The last person Gov. Tim Pawlenty may want to see rising to speak these days is Tom Stinson, a slightly hunched-over figure with a monotone delivery who, nonetheless, is much in demand.
For two decades Stinson has been the state's economist, delivering good news when times were fat and bad news that once led Gov. Rudy Perpich to claim he could do a better job because Stinson was too pessimistic.
In an office piled high with economic charts and devoid of a single picture, Stinson these days is delivering an even more unpleasant dose of news that once again puts him at odds with the state's top elected official.
Minnesota faces a never-before-seen "structural budget deficit" that reaches far into the future, Stinson warns -- a phenomenon wrought by an aging workforce and slowing revenue growth that will hamper the state's ability to provide the services taxpayers have come to expect. There are no short-term answers, he said, and no single approach, such as tax increases or spending cuts, will by itself solve the problem.
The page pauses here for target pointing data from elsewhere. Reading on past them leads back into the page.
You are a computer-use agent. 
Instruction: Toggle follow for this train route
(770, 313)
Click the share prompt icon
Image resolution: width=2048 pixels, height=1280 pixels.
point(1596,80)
That ominous message sets Stinson, a contract employee who earns $101,271, squarely against Pawlenty, who rapidly is becoming a national figure largely on the strength of his no-taxes, leaner-government philosophy.
Stinson will spend the next two days putting the finishing touches on one of the most grueling tasks he faces: compiling the semi-annual economic forecasts that project expenses and revenues two years out.
But even before the forecast's Wednesday release, economic and political experts ranging from former Republican Gov. Al Quie to Edward Foster, an economics professor who helped form the state's Council of Economic Advisors, already are nodding in agreement with Stinson's view that the state's troubles go well beyond the current recession.